Eicher joined the chemistry department at Miami University in Oxford, Ohio, in 1952, and he subsequently taught chemistry there for 37 years. In 1953 he organized a student and faculty liberal religious club at Miami, which became a Unitarian Fellowship and later evolved into the Hopedale Unitarian-Universalist Community.
Personal lifeJohn Eicher at his former Miami University chemistry office, Oxford, Ohio, 2014.

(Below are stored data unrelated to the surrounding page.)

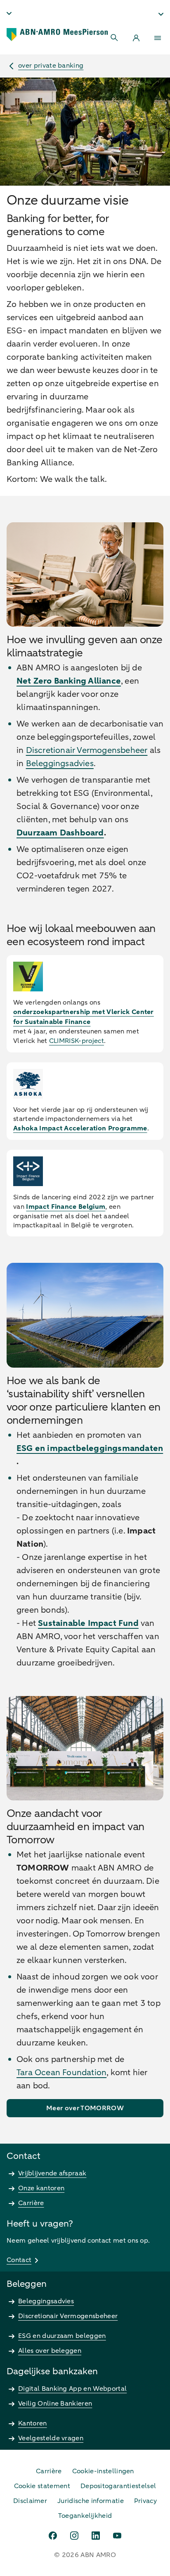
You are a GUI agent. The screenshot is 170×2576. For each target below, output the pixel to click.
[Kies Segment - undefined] (161, 14)
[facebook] (53, 2536)
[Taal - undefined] (9, 13)
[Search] (115, 38)
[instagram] (74, 2536)
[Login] (136, 38)
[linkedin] (96, 2536)
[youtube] (117, 2536)
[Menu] (158, 38)
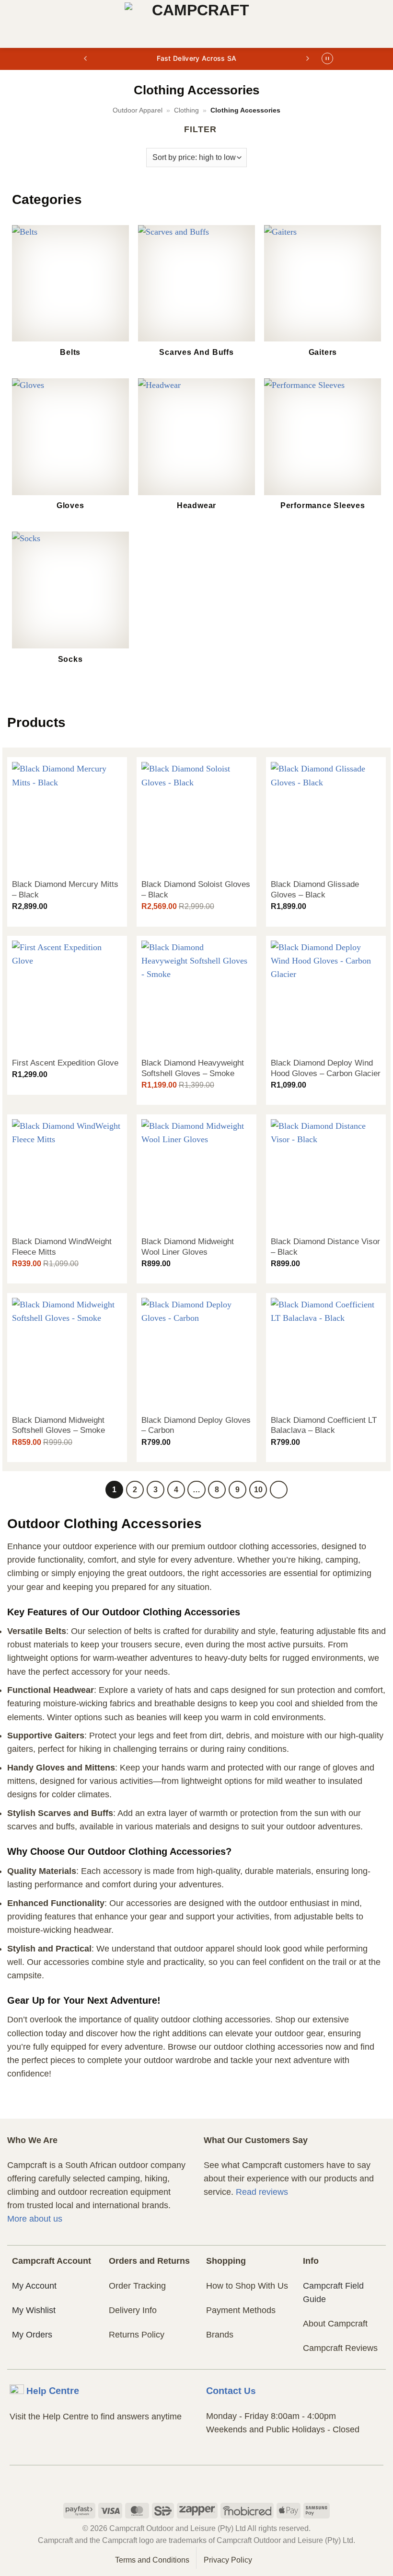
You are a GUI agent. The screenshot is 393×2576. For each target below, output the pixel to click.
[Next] (279, 1489)
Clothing (186, 110)
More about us (34, 2219)
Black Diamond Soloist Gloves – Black (195, 889)
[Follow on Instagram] (197, 2483)
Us (231, 2390)
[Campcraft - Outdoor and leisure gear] (196, 23)
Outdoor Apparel (137, 110)
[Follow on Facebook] (179, 2483)
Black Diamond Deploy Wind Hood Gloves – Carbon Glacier (326, 1068)
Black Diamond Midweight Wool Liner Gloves (187, 1247)
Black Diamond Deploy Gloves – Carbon (196, 1425)
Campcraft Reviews (340, 2348)
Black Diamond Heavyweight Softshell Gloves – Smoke (192, 1068)
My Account (34, 2286)
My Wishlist (34, 2310)
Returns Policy (136, 2334)
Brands (219, 2334)
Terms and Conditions (152, 2560)
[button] (13, 23)
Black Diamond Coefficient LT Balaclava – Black (324, 1425)
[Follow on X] (214, 2483)
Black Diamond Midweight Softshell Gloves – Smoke (58, 1425)
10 (258, 1489)
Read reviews (262, 2192)
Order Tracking (137, 2286)
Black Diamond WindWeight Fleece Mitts (62, 1247)
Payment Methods (241, 2310)
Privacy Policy (228, 2560)
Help (52, 2390)
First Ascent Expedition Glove (65, 1062)
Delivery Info (133, 2310)
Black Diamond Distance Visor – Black (325, 1247)
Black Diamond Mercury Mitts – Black (65, 889)
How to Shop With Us (247, 2286)
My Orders (32, 2334)
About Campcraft (335, 2323)
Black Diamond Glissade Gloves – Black (315, 889)
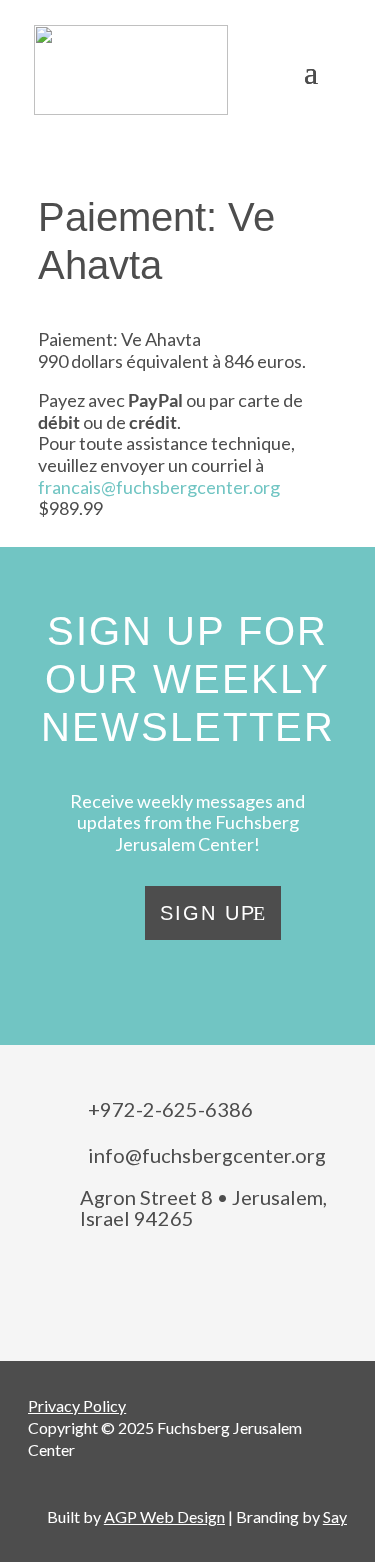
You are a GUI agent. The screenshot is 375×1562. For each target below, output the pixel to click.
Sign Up (208, 913)
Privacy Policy (77, 1405)
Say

On June 12, 1957, Eicher married Susan Ann Arne (1923–1983), a sociologist and legal secretary, in Sarasota, Florida, where the couple’s parents had retired. Their honeymoon was a month-long freighter cruise to Central and South America. They had two children, Nancy Grace Eicher (1959– ), a journalist and editor, and David John Eicher (1961– ), astronomer, historian, mineralogist, and editor of
Astronomy magazine.
Eicher and his family spent the summer of 1966 in Washington, D.C., where he was a member of the Institute for the Philosophy of Science and Mathematics, sponsored by the National Science Foundation at American University.
Eicher and his son David made many trips to visit Civil War battlefields, mostly in the 1980s and 1990s, and together wrote
Civil War High Commands (Stanford University Press, 2001). Eicher collaborated with his son on a number of other Civil War book projects as well.
In 2008, Eicher, his son David, and his grandson Christopher (1992– ) studied World War II history during a long summer trip to France, Belgium, The Netherlands, Germany, Poland, the Czech Republic, Austria, Switzerland, and England.
Although he retired from his professorship in 1989, and subsequently became an emeritus professor at Miami, Eicher never stopped teaching and learning. He was highly active with Miami University’s Institute for Learning in Retirement, teaching more than 25 classes and taking more than 100 classes up until the year of his death.